Sebanyak 44 negara masing-masing mempunyai utang sebesar lebih dari 10 persen produk domestik bruto mereka kepada pemberi pinjaman Tiongkok, namun Beijing secara konsisten gagal menghapus utang ketika negara-negara tersebut membutuhkan bantuan, kata Neiman.
Sebaliknya, Tiongkok memilih untuk memperpanjang tanggal jatuh tempo atau masa tenggang, dan dalam beberapa kasus, seperti yang terjadi di Kongo pada tahun 2018, Tiongkok bahkan meningkatkan nilai bersih pinjamannya.
Neiman mengatakan kurangnya transparansi Tiongkok dan seringnya penggunaan perjanjian kerahasiaan mempersulit upaya restrukturisasi utang yang terkoordinasi, dan berarti bahwa kewajiban terhadap Tiongkok “secara sistematis dikecualikan” dari pengawasan multilateral.
Pada akhir tahun 2020, Beijing menandatangani kerangka kerja umum untuk penanganan utang yang disepakati oleh Kelompok 20 negara ekonomi utama dan Paris Club, namun Beijing memblokir pembentukan komite kreditur untuk Chad dan Ethiopia, dua dari tiga negara yang meminta bantuan berdasarkan perjanjian tersebut. kerangka kerja.
Pada bulan Juli, mereka mengatakan pihaknya dan kreditor resmi lainnya akan memberikan keringanan utang untuk negara ketiga, Zambia, namun penundaan tersebut telah menyebabkan ketidakpastian dan dapat membuat negara lain enggan meminta bantuan, kata Neiman.
Ketiga kasus tersebut perlu diselesaikan dengan cepat, katanya, seraya menambahkan bahwa beberapa negara berpendapatan menengah seperti Sri Lanka juga memerlukan restrukturisasi utang segera.
Neiman memperingatkan bahwa pendanaan IMF tidak boleh digunakan oleh negara-negara untuk membayar kembali kreditor tertentu, dan menyerukan pelaporan yang lebih transparan dan pelacakan jaminan pendanaan.

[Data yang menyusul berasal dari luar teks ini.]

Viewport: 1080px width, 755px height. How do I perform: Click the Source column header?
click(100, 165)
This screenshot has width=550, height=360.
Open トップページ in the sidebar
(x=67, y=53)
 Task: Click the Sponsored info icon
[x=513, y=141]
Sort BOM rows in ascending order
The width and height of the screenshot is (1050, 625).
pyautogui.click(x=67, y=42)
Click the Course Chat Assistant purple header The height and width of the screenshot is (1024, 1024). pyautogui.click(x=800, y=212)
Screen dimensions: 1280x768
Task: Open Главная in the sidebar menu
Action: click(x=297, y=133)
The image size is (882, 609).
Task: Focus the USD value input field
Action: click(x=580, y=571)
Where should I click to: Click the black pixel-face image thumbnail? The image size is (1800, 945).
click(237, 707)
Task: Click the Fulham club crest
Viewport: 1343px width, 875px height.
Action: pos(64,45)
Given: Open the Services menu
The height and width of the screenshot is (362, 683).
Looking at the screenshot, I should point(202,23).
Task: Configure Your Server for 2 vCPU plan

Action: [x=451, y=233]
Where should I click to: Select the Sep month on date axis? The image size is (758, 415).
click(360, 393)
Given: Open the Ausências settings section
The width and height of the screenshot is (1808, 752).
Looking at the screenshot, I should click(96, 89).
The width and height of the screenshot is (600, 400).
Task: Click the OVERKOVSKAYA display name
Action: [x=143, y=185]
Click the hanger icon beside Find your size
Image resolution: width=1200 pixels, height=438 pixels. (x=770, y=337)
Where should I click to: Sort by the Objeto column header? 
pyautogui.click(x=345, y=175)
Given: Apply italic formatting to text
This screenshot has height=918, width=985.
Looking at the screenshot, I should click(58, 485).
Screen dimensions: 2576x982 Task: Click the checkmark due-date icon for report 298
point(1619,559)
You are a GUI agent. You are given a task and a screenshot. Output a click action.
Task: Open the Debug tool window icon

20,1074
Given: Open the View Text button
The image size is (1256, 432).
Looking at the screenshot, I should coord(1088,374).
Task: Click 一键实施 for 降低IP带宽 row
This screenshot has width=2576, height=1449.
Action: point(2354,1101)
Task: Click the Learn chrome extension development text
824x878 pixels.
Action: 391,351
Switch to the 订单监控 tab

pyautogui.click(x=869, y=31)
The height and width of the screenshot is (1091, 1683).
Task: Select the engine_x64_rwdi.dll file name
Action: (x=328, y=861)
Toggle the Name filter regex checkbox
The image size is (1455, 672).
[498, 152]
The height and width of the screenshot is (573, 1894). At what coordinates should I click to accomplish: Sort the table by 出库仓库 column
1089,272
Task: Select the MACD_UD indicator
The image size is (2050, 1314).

Dia mencatat bahwa Tiongkok terlibat dalam praktik-praktik “tidak konvensional” yang memungkinkan IMF untuk bergerak maju tanpa memperoleh jaminan pendanaan standar.
Dia mengutip tindakan Tiongkok di masa lalu terhadap utang Ekuador pada tahun 2020 dan penolakan Tiongkok untuk merestrukturisasi pembayaran utangnya untuk Argentina, meskipun kreditor Paris Club kemungkinan besar akan melakukan hal tersebut.
“Dalam banyak kasus, Tiongkok bukan satu-satunya kreditur yang menghambat penerapan pedoman umum (restrukturisasi utang) secara cepat dan efektif. Namun di seluruh lanskap pinjaman internasional, kurangnya partisipasi Tiongkok dalam keringanan utang terkoordinasi adalah hal yang paling umum dan paling banyak terjadi. konsekuensi umum.”